DATASET EXCERPTS:
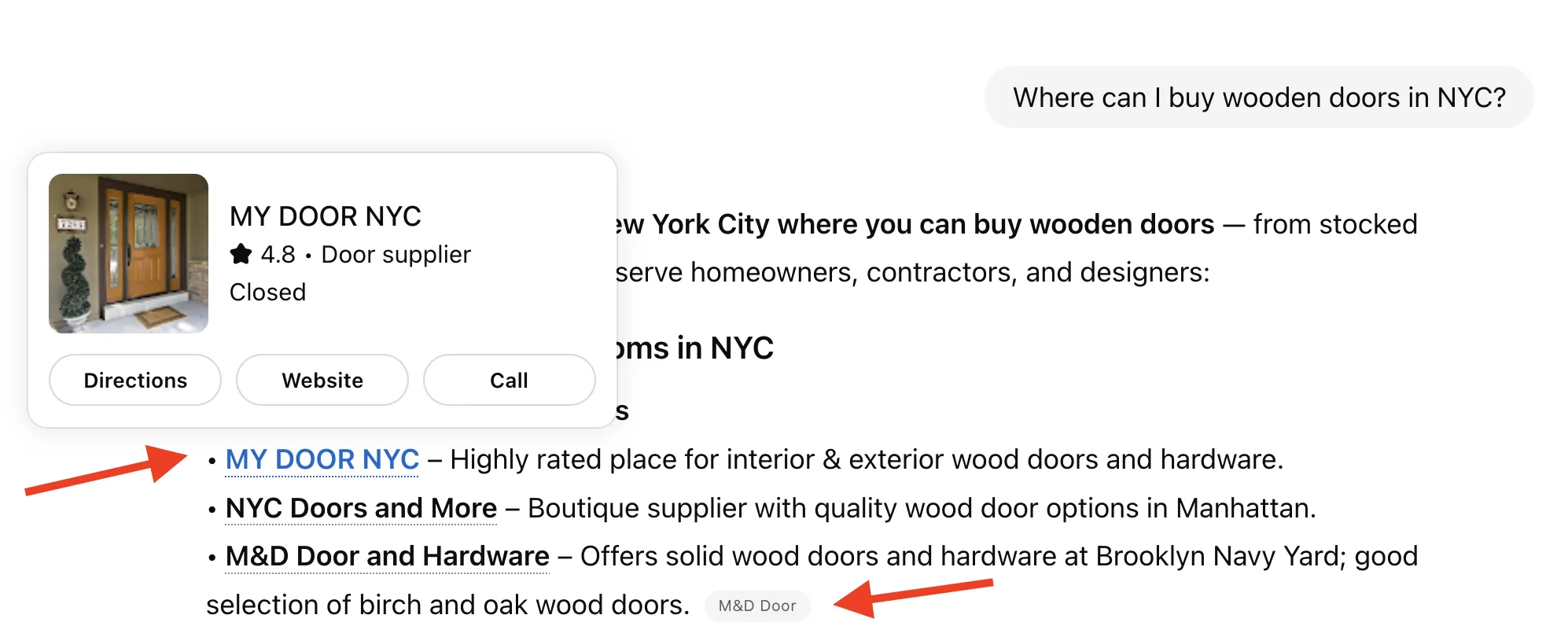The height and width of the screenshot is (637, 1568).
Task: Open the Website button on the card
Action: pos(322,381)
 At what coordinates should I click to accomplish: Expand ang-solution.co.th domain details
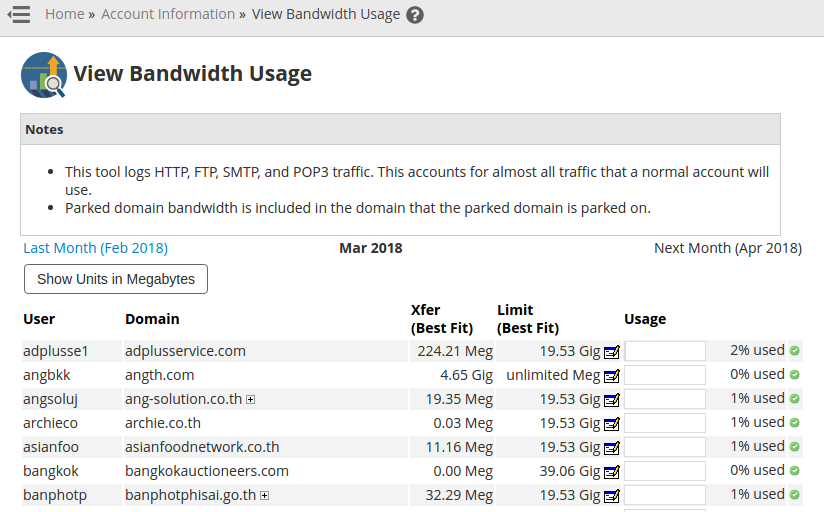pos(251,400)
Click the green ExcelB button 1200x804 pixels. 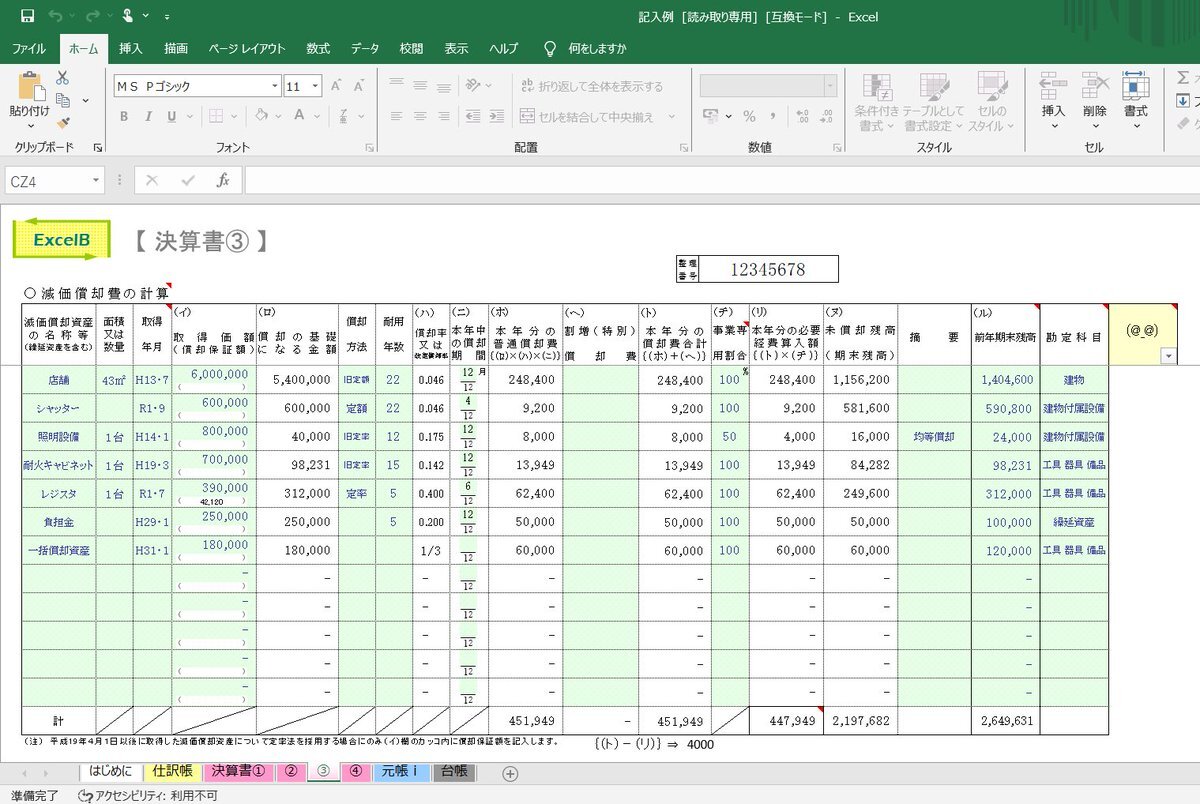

GOAL OF THE EXERCISE:
The lines to retype run from the one containing "At what coordinates" through the last line of the records above; write them exactly and skip the pictures.

EXERCISE RESPONSE:
 At what coordinates should I click to accomplish: Expand ang-solution.co.th domain details
pos(251,400)
Click the green ExcelB button 1200x804 pixels. 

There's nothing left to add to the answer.